- [Goal of the exercise]
Go to the line that contains "Where should I" in the records below and repeat it, and each line after it, exactly through the end, omitting pictures.
[Material supplied Boundary: Start]
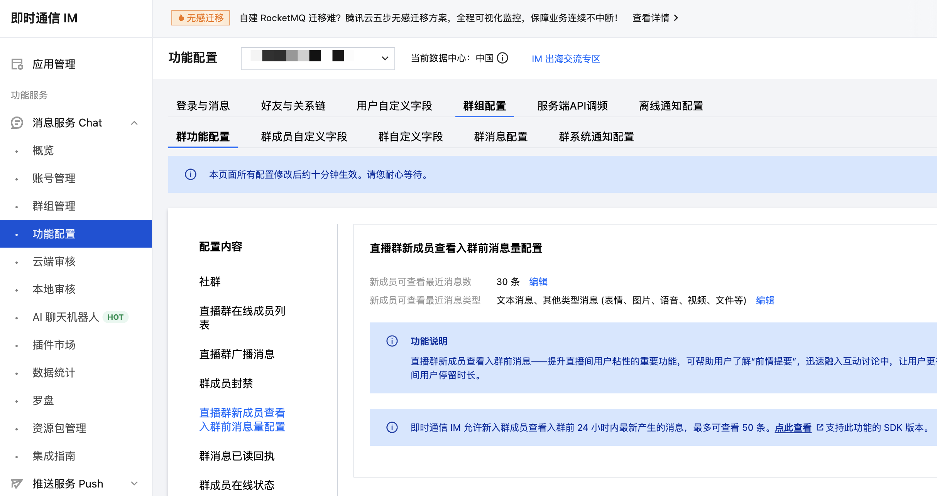This screenshot has width=937, height=496.
Task: Click the 应用管理 sidebar icon
Action: click(x=17, y=64)
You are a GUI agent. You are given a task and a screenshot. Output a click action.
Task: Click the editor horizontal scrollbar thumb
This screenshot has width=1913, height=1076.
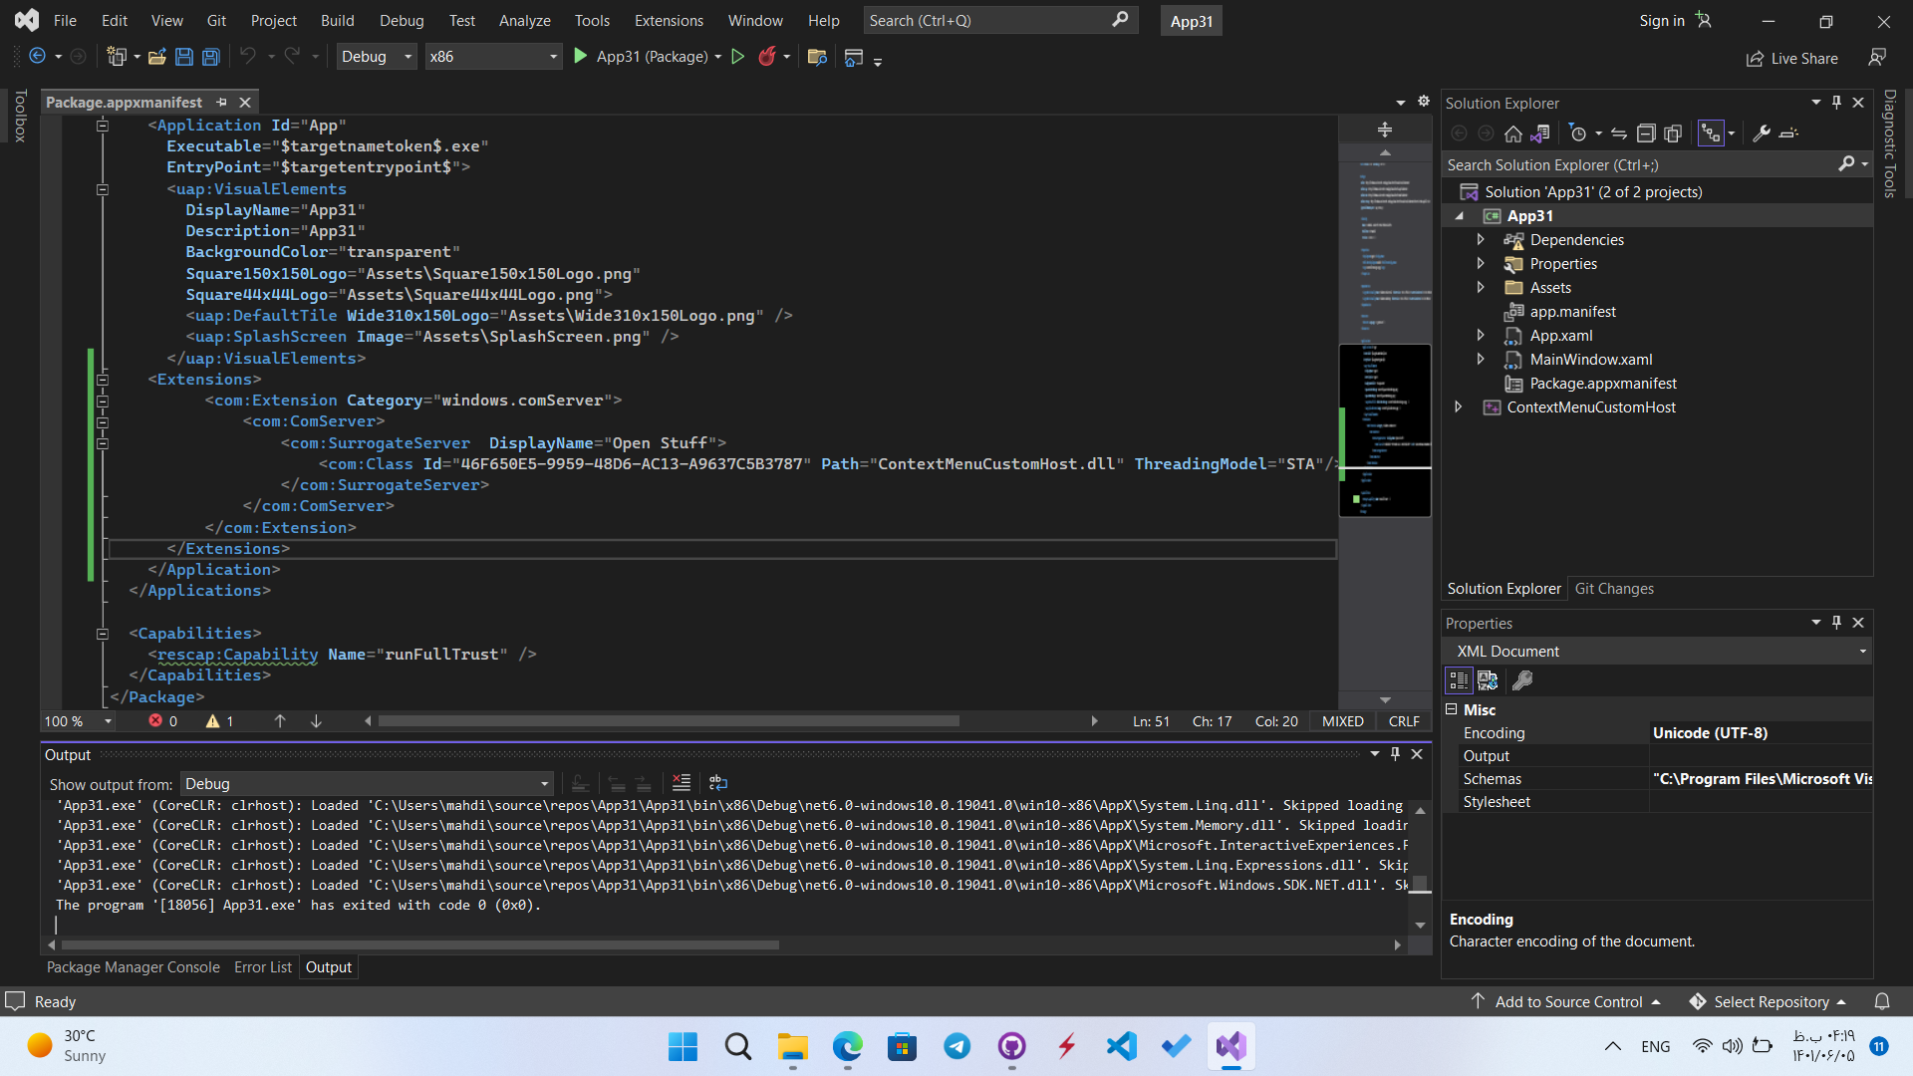(668, 721)
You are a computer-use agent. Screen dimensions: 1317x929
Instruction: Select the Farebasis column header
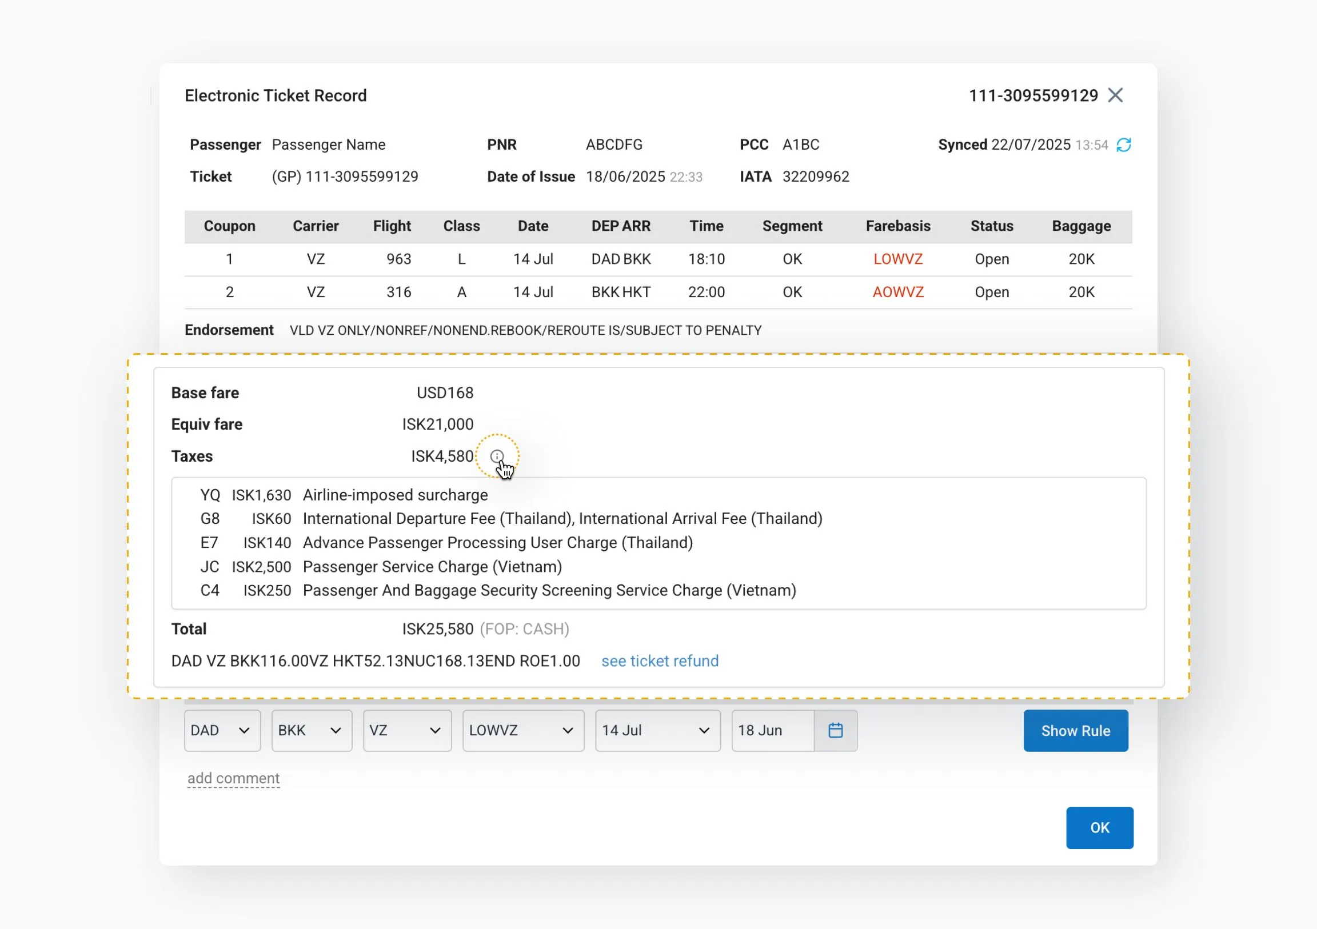pos(898,226)
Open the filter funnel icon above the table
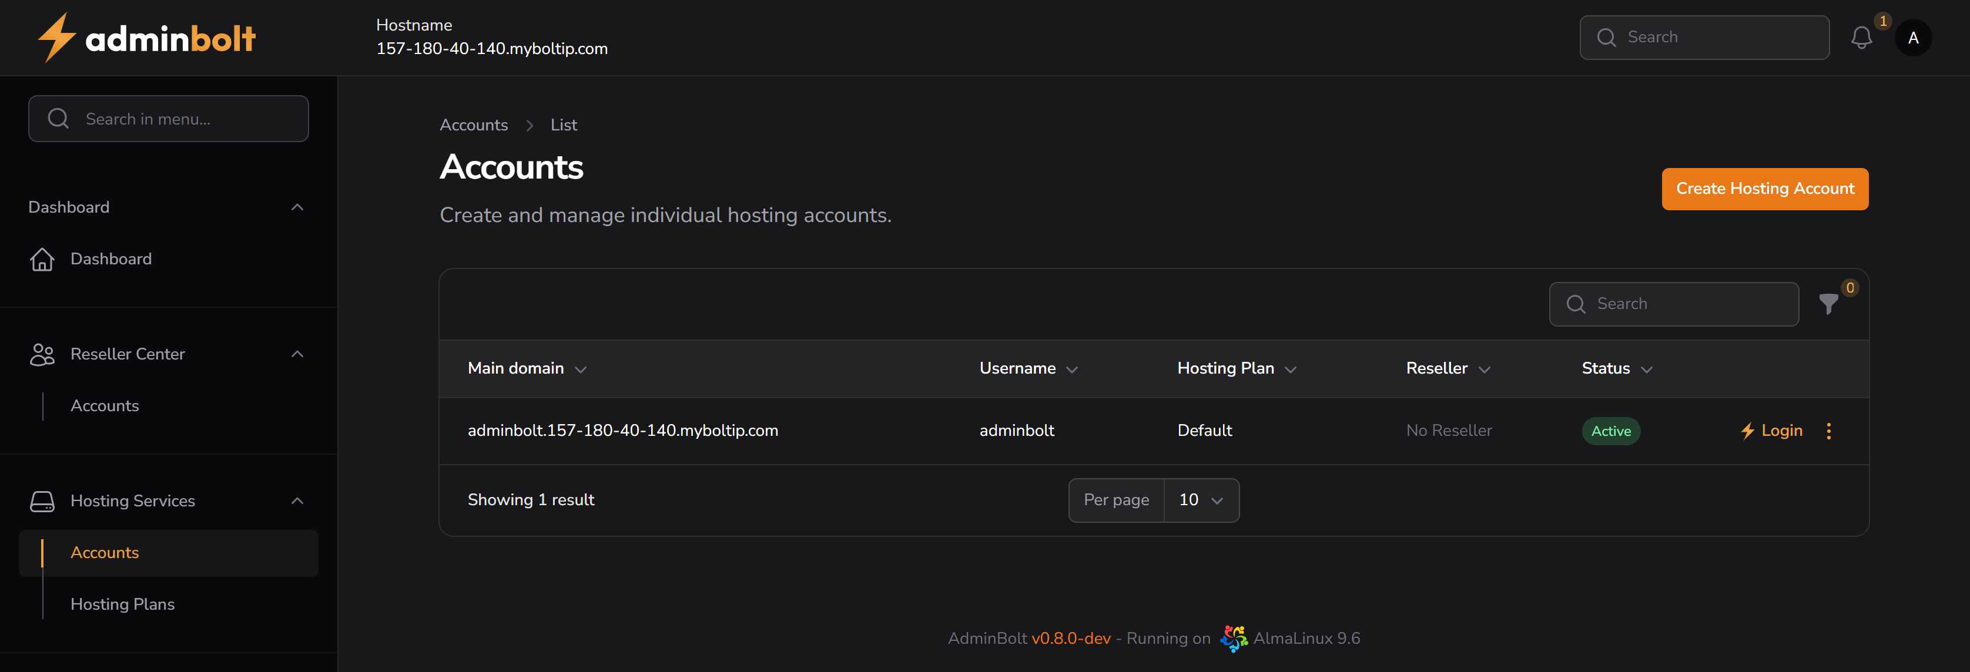The height and width of the screenshot is (672, 1970). (1829, 304)
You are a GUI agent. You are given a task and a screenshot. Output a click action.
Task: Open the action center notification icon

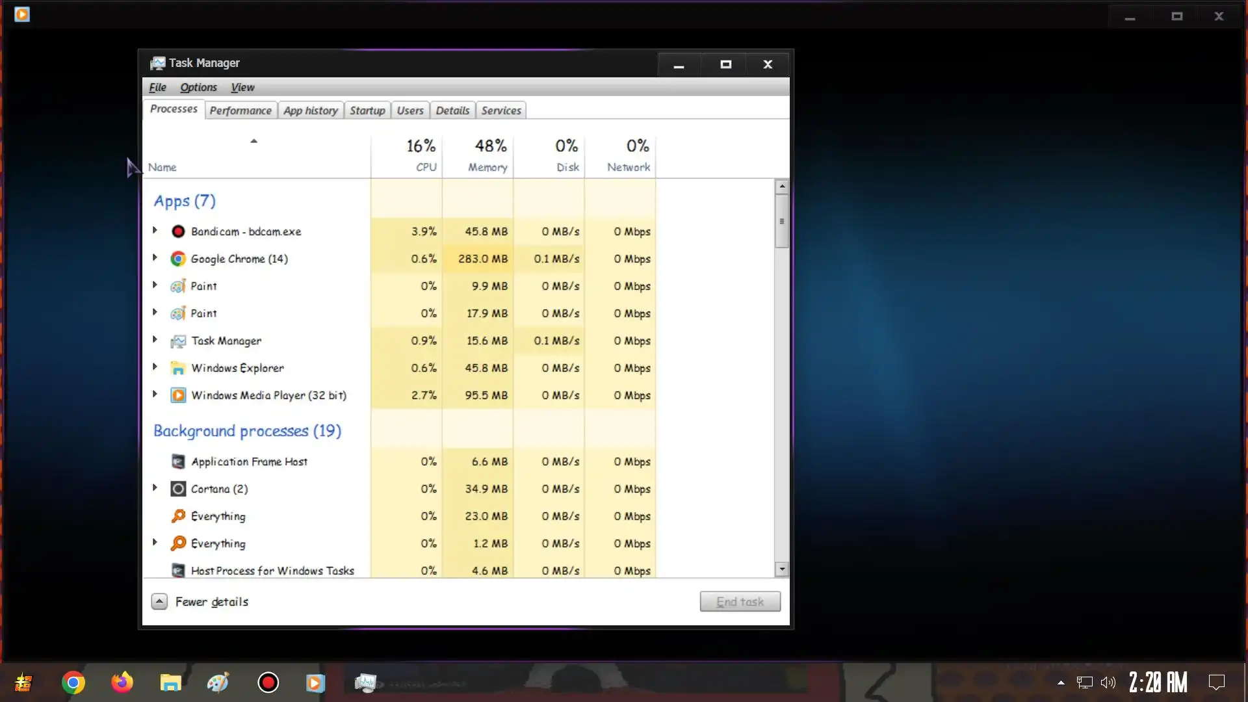point(1216,683)
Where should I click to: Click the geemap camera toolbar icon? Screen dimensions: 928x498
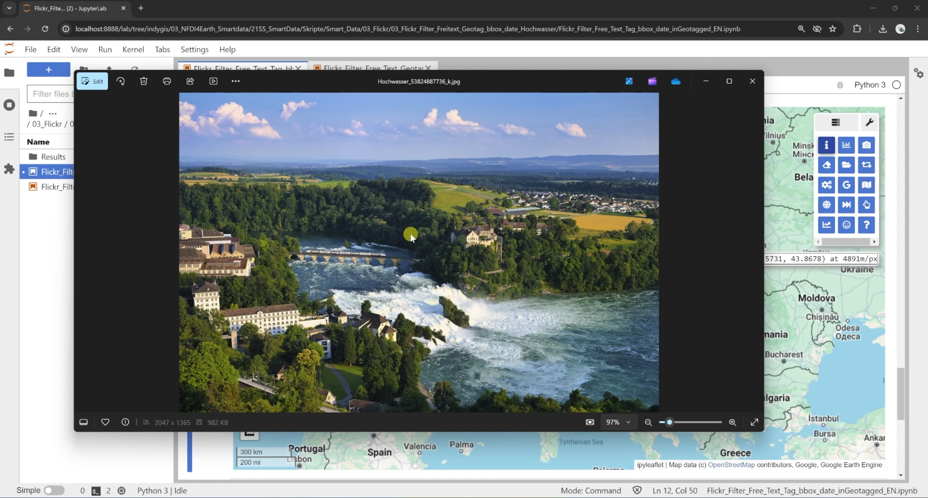coord(866,145)
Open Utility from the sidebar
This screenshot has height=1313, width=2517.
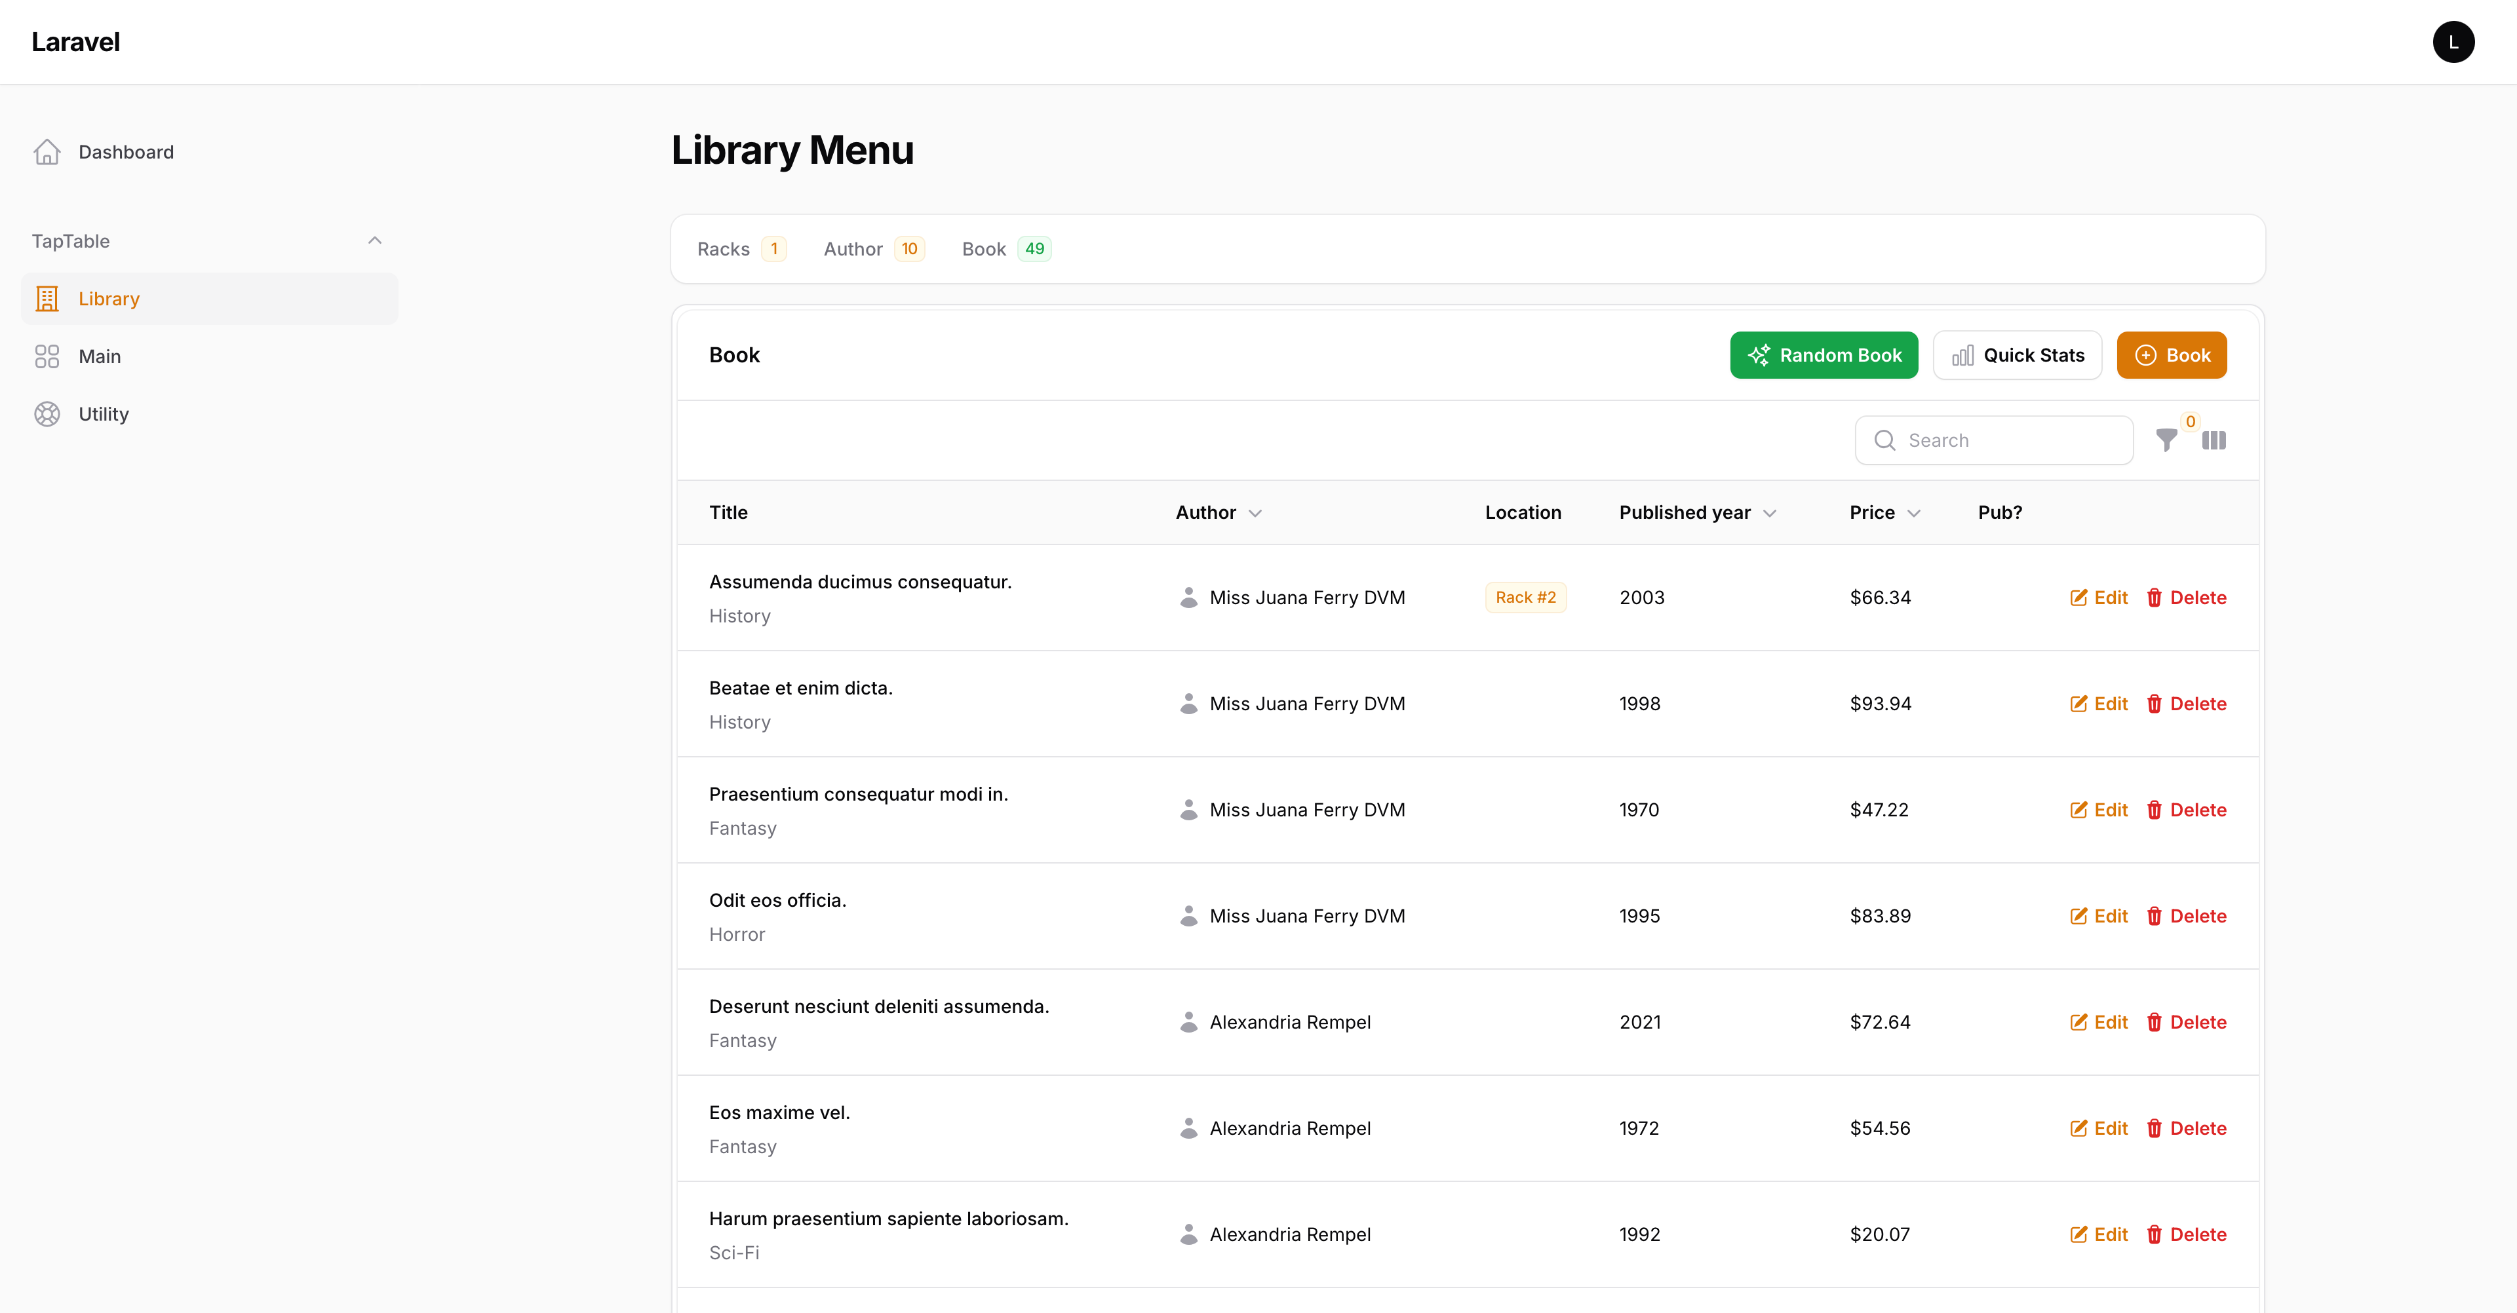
[Material supplied Boundary: End]
- [Response to the task]
Where should I click to: Click the geemap camera toolbar icon? Screen dimensions: 928x498
coord(866,145)
Open Utility from the sidebar
This screenshot has height=1313, width=2517.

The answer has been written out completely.